What you have to do: Extract every line of the items below that contains the string "Viewport", treating uppercase and lowercase as different.

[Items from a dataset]
<<<<

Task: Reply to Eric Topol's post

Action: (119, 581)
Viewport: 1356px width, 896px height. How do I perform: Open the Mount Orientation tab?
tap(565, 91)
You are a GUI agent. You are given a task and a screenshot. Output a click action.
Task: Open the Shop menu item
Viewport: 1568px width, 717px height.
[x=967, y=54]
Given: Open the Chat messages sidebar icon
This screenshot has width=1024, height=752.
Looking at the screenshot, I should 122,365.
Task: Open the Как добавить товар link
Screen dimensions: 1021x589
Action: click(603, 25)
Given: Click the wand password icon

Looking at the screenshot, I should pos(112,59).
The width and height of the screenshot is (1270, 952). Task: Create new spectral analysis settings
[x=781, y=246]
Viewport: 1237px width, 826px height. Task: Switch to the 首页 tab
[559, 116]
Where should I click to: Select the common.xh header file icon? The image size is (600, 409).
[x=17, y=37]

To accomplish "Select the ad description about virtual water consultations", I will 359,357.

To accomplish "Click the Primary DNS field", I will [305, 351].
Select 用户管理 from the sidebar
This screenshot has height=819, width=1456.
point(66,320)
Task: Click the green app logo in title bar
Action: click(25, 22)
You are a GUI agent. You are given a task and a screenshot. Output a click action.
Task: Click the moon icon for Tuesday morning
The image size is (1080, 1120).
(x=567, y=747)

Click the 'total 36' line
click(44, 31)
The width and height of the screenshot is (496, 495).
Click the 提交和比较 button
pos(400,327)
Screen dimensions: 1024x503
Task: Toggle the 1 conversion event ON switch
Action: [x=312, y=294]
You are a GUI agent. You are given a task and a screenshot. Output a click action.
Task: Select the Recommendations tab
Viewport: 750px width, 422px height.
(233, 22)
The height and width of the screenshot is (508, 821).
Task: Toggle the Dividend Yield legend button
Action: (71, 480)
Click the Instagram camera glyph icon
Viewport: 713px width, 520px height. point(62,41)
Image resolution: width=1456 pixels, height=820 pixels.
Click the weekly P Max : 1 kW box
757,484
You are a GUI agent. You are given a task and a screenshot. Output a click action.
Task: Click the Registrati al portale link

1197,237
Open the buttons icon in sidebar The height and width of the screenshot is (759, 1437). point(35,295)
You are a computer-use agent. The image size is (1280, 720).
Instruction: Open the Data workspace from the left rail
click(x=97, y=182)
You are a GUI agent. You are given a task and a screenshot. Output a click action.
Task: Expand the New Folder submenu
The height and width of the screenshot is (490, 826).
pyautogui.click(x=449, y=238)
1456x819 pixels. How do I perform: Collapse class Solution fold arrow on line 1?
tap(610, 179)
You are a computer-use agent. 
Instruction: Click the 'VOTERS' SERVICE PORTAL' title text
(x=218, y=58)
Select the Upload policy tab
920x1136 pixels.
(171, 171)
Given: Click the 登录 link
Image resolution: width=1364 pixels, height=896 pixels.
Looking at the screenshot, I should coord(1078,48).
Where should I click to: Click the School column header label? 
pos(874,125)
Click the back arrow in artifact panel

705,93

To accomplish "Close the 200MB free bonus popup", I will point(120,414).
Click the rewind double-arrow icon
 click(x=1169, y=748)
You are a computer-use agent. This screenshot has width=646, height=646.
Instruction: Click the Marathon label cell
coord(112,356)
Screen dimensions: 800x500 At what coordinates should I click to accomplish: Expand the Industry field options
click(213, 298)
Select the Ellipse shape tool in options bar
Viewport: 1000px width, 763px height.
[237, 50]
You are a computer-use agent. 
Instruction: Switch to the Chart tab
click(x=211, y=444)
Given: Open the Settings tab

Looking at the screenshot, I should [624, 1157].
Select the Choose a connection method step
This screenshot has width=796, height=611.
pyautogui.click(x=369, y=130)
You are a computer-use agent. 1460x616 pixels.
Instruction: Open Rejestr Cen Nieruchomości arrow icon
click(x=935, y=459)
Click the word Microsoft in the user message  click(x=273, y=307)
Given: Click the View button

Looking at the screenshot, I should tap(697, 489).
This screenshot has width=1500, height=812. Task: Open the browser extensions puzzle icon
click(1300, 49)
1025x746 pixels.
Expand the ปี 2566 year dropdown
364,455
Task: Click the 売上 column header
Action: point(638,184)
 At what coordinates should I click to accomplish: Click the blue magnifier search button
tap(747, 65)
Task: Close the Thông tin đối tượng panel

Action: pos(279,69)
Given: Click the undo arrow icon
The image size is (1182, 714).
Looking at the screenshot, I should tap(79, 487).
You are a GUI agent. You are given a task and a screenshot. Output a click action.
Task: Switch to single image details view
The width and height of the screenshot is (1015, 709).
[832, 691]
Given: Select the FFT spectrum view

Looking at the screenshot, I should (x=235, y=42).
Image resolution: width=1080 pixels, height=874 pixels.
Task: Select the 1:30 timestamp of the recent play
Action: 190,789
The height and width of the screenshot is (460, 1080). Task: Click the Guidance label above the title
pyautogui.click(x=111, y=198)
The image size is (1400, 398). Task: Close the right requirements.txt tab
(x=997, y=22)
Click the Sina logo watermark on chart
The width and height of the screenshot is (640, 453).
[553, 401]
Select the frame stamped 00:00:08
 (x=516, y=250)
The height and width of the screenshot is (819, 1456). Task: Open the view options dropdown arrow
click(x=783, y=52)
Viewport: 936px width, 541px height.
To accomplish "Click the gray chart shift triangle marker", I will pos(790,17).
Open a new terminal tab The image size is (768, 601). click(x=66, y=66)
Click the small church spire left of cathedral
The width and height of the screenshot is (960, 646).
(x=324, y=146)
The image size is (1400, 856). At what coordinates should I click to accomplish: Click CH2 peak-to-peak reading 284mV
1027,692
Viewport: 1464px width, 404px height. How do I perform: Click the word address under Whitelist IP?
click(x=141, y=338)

>>>>

Response to this task:
Viewport: 1356px width, 896px height. How do I perform: Open the Mount Orientation tab?
Viewport: 1568px width, 717px height.
Viewport: 1237px width, 826px height. Task: Switch to the 首页 tab
Viewport: 750px width, 422px height.
Viewport: 713px width, 520px height. point(62,41)
Viewport: 1000px width, 763px height.
Viewport: 936px width, 541px height.
Viewport: 1464px width, 404px height. How do I perform: Click the word address under Whitelist IP?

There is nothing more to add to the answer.